Como já explicamos anteriormente sobre a rotina de sacrifícios do mês sagrado, o foco agora muda completamente da privação para a abundância. O "Festival da Quebra do Jejum" é um feriado marcado por cores, fartura, alegria e, acima de tudo, gratidão. Entenda como funcionam as tradições que mobilizam quase 2 bilhões de pessoas ao redor do mundo neste fim de semana.
A chegada do Eid al-Fitr e a quebra oficial do jejum
A essência do Eid al-Fitr é a celebração da força espiritual alcançada durante os últimos 30 dias. A partir da manhã do festival, o jejum é estritamente proibido. É o momento de os fiéis agradecerem a Deus (Allah) por terem recebido saúde e resistência para cumprir a purificação do Ramadã.
A mudança de atmosfera é drástica e imediata. O silêncio e a introspecção dão lugar a saudações calorosas de "Eid Mubarak" (que significa "Festival Abençoado"), abraços nas ruas e um clima de confraternização que toma conta das comunidades muçulmanas em todos os continentes.
A confirmação da data pela observação da lua
No calendário islâmico, que é estritamente lunar, o fim do mês não é ditado por um número fixo de dias, mas sim pelo céu. O Ramadã encerra-se oficialmente apenas quando autoridades religiosas avistam o primeiro fio de lua crescente (o Hilal).
Neste ano de 2026, a conjunção astronômica e a observação confirmaram o início do novo mês (Shawwal) para esta sexta-feira, 20 de março. Assim que a lua nova é confirmada na noite anterior, as mesquitas começam a ecoar cânticos de louvor (Takbeer), anunciando que o dia seguinte será de festa.
A tradição inegociável do Zakat al-Fitr
Antes que qualquer celebração festiva ou banquete aconteça, há uma obrigação crucial a ser cumprida: a caridade. Todo muçulmano que possui condições financeiras deve doar o chamado Zakat al-Fitr.

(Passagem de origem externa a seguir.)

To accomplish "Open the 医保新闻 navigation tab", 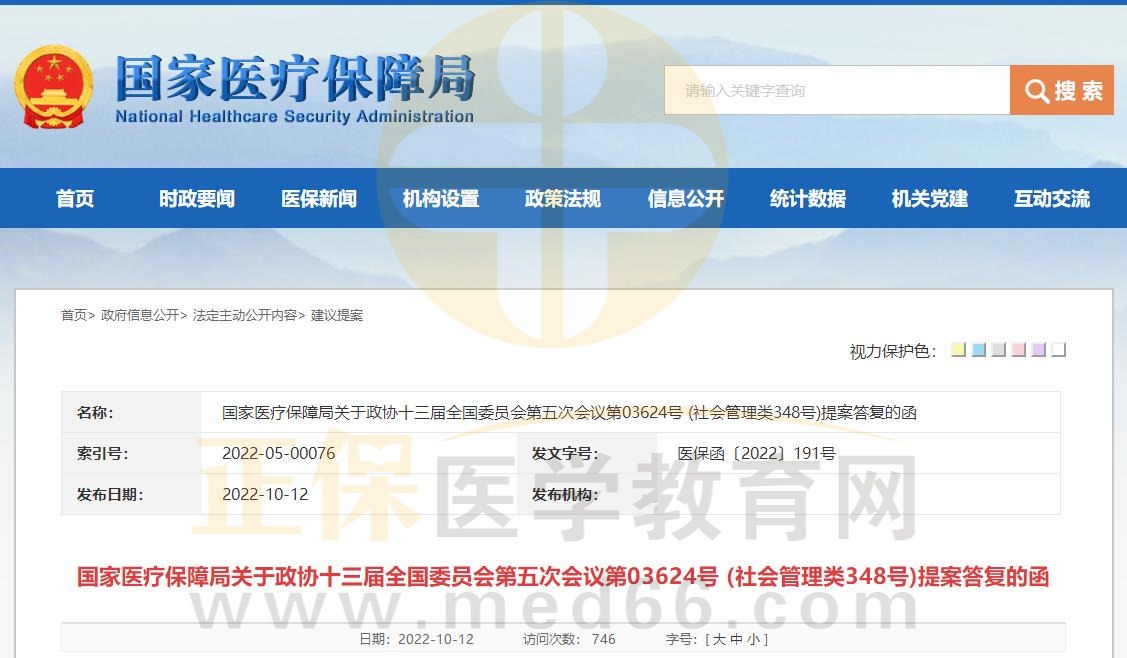I will coord(319,199).
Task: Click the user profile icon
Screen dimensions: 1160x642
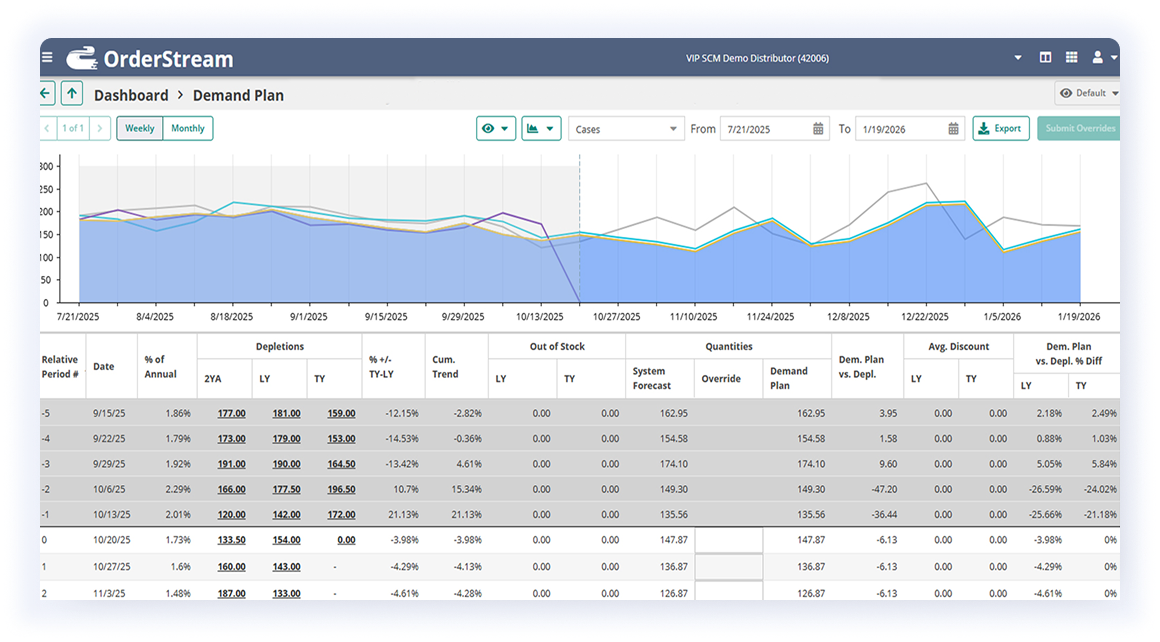Action: (x=1098, y=57)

Essa doação específica deve ser feita antes da oração da manhã do Eid. O objetivo é belíssimo e prático: garantir que as pessoas em situação de vulnerabilidade e os mais pobres da comunidade tenham alimentos ou recursos suficientes para preparar uma refeição farta e celebrar o festival com a mesma dignidade e alegria que o resto da sociedade.
As orações matinais e os trajes de festa
O dia do Eid al-Fitr começa cedo. Logo após o nascer do sol, os muçulmanos se reúnem em grandes espaços abertos, praças ou nas maiores mesquitas das cidades para a oração congregacional especial (Salat al-Eid).
É uma tradição profética tomar um banho purificador pela manhã, usar perfume e vestir as melhores roupas possíveis. Muitas famílias compram trajes novos e elegantes especificamente para estrear na manhã do Eid, tornando as ruas um verdadeiro desfile de cores e tecidos tradicionais.
O que não pode faltar na comemoração familiar
Após o encerramento da oração coletiva, o foco se volta para a casa e a família. O Eid al-Fitr costuma durar até três dias em países de maioria muçulmana, sendo preenchido por diversas tradições:
Banquetes matinais: O primeiro café da manhã após 30 dias é um evento especial, repleto de pães, queijos, mel e chás.
Doces tradicionais: O festival também é conhecido como "Doce Eid". Pratos como o Maamoul (biscoito recheado com tâmaras ou nozes) e o Baklava são presenças garantidas.
Presentes e Eidiya: É o momento mais aguardado pelas crianças, que costumam receber roupas novas, brinquedos e a "Eidiya" (uma quantia em dinheiro dada pelos mais velhos).
Visitas: As famílias passam o dia visitando as casas de parentes, amigos e vizinhos para trocar votos de felicidade e compartilhar a comida.
O impacto cultural e a comunidade no Brasil
No Brasil, a data também é celebrada com muita força pela numerosa comunidade islâmica, composta por descendentes de árabes, imigrantes recentes e brasileiros convertidos. Cidades com forte presença muçulmana organizam grandes orações em clubes ou praças públicas na manhã deste dia 20.
Após as orações, as mesquitas brasileiras frequentemente organizam cafés da manhã coletivos, transformando o Eid al-Fitr em um momento valioso não apenas para o fortalecimento da fé, mas para a integração cultural e a manutenção das raízes em um país tão distante dos grandes centros islâmicos.